• Required action:
Every line of the material is to be set down again without any change.
# # # # # # #
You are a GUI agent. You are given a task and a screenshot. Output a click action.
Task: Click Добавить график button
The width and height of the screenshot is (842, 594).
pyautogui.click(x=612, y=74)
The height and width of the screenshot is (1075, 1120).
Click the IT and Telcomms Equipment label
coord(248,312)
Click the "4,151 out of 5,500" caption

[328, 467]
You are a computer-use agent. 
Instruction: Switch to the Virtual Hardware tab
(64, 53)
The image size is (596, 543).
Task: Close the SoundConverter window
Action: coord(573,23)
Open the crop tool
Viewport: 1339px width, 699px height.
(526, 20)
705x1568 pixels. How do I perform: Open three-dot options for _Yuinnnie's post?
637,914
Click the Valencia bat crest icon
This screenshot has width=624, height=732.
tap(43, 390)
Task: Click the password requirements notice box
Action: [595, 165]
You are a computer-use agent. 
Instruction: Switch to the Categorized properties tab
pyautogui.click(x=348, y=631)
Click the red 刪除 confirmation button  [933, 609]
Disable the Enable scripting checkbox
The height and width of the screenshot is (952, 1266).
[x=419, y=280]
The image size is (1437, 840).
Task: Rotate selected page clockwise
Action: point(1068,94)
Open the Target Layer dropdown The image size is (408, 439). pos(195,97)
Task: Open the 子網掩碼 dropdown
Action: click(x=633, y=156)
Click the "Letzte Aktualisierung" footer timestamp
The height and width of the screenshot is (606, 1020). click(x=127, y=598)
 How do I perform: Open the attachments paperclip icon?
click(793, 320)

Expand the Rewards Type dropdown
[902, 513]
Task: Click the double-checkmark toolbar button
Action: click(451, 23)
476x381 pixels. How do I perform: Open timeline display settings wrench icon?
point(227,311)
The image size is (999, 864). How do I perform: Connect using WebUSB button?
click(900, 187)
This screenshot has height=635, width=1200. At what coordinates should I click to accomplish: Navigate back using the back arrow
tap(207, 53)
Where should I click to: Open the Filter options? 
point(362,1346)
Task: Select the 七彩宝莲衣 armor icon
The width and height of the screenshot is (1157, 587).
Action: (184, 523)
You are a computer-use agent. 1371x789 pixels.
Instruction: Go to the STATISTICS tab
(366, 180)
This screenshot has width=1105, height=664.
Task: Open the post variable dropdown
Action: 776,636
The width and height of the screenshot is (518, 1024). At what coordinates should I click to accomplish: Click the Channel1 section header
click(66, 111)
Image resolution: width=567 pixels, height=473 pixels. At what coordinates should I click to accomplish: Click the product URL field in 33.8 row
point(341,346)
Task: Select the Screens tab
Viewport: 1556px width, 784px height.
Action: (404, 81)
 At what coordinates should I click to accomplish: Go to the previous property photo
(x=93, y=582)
# # # # # # #
• Result below:
You are a GUI agent. You are given a task and a screenshot. Output a click action.
Task: Click Добавить график button
The width and height of the screenshot is (842, 594).
pyautogui.click(x=612, y=74)
The height and width of the screenshot is (1075, 1120).
Click the IT and Telcomms Equipment label
coord(248,312)
Click the "4,151 out of 5,500" caption

[328, 467]
You are a computer-use agent. 
Instruction: Switch to the Virtual Hardware tab
(64, 53)
The image size is (596, 543).
Task: Close the SoundConverter window
Action: coord(573,23)
Open the crop tool
Viewport: 1339px width, 699px height.
(526, 20)
705x1568 pixels. How do I perform: Open three-dot options for _Yuinnnie's post?
637,914
Click the Valencia bat crest icon
This screenshot has width=624, height=732.
tap(43, 390)
Task: Click the password requirements notice box
Action: [595, 165]
You are a computer-use agent. 
Instruction: Switch to the Categorized properties tab
pyautogui.click(x=348, y=631)
Click the red 刪除 confirmation button  [933, 609]
Disable the Enable scripting checkbox
The height and width of the screenshot is (952, 1266).
[x=419, y=280]
The image size is (1437, 840).
Task: Rotate selected page clockwise
Action: point(1068,94)
Open the Target Layer dropdown The image size is (408, 439). pos(195,97)
Task: Open the 子網掩碼 dropdown
Action: click(x=633, y=156)
Click the "Letzte Aktualisierung" footer timestamp
The height and width of the screenshot is (606, 1020). click(x=127, y=598)
 How do I perform: Open the attachments paperclip icon?
click(793, 320)

Expand the Rewards Type dropdown
[902, 513]
Task: Click the double-checkmark toolbar button
Action: click(451, 23)
476x381 pixels. How do I perform: Open timeline display settings wrench icon?
point(227,311)
The image size is (999, 864). How do I perform: Connect using WebUSB button?
click(900, 187)
This screenshot has height=635, width=1200. At what coordinates should I click to accomplish: Navigate back using the back arrow
tap(207, 53)
Where should I click to: Open the Filter options? 
point(362,1346)
Task: Select the 七彩宝莲衣 armor icon
The width and height of the screenshot is (1157, 587).
Action: (184, 523)
You are a computer-use agent. 1371x789 pixels.
Instruction: Go to the STATISTICS tab
(366, 180)
This screenshot has width=1105, height=664.
Task: Open the post variable dropdown
Action: 776,636
The width and height of the screenshot is (518, 1024). At what coordinates should I click to accomplish: Click the Channel1 section header
click(66, 111)
Image resolution: width=567 pixels, height=473 pixels. At what coordinates should I click to accomplish: Click the product URL field in 33.8 row
point(341,346)
Task: Select the Screens tab
Viewport: 1556px width, 784px height.
Action: (404, 81)
 At what coordinates should I click to accomplish: Go to the previous property photo
(x=93, y=582)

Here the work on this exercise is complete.